Milly kissed her mother, of course, and hastened away to deliver her double message.

After careful examination and much questioning, “Dr” Jackman pronounced the little old lady to be entirely free from injury of any kind, save the smashing of a comb in her back-hair, and gave it as his opinion that she was as sound in wind and limb as before the accident, though there had unquestionably been a considerable shock to the feelings, which, however, seemed to have had the effect of improving rather than deranging her intellectual powers. The jury which afterwards sat upon her returned their verdict in accordance with that opinion.

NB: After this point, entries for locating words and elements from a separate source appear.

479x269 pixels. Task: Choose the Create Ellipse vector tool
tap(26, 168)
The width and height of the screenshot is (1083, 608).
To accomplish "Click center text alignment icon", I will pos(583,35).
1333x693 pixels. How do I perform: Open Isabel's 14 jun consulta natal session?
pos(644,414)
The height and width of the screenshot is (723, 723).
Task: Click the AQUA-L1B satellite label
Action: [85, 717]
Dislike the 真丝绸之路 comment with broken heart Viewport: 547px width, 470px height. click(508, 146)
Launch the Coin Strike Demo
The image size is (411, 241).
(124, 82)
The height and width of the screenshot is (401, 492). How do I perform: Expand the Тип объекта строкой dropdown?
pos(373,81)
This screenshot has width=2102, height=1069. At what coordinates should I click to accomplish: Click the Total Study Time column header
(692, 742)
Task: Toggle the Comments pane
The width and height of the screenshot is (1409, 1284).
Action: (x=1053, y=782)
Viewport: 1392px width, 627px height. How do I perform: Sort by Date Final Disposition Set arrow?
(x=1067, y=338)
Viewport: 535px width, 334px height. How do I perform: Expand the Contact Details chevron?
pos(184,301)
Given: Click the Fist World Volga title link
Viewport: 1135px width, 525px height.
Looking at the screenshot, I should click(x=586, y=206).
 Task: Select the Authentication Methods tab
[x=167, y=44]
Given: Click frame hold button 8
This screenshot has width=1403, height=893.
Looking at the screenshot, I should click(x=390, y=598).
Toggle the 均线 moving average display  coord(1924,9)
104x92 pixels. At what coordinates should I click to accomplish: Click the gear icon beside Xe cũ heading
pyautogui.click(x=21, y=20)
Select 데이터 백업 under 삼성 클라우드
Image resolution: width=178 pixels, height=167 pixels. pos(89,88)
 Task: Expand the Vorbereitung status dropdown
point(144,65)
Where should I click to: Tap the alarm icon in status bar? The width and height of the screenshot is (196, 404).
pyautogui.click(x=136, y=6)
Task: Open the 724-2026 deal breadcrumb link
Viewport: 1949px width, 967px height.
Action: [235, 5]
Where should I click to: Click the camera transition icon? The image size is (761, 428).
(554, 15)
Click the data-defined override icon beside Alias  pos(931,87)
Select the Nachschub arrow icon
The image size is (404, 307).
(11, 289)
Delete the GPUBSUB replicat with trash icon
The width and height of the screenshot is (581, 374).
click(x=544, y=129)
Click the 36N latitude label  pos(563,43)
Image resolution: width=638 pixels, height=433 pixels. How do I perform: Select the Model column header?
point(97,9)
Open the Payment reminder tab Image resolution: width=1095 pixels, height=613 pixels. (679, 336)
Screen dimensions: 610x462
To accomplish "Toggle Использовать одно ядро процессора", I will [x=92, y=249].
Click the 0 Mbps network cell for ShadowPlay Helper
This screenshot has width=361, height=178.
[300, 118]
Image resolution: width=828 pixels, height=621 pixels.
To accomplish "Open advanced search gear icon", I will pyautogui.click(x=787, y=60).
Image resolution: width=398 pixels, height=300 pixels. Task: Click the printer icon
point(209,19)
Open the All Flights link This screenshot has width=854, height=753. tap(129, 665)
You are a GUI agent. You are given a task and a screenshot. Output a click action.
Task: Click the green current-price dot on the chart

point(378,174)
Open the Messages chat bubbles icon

It was impossible, of course, to prevent some of all this leaking into the kitchen, the nursery, and the stable. In the first-mentioned spot, Quin remarked to the housemaid,—“Sure, it’s a quare evint entirely,” with which sentiment the housemaid agreed.

“Aunt Moss is a buster,” was Junkie’s ambiguous opinion, in which Flo and the black doll coincided.

“Tonal’,” said Roderick, as he groomed the bay horse, “the old wumman iss a fery tough person.”

To which “Tonal’” assented, “she iss, what-ë-ver.”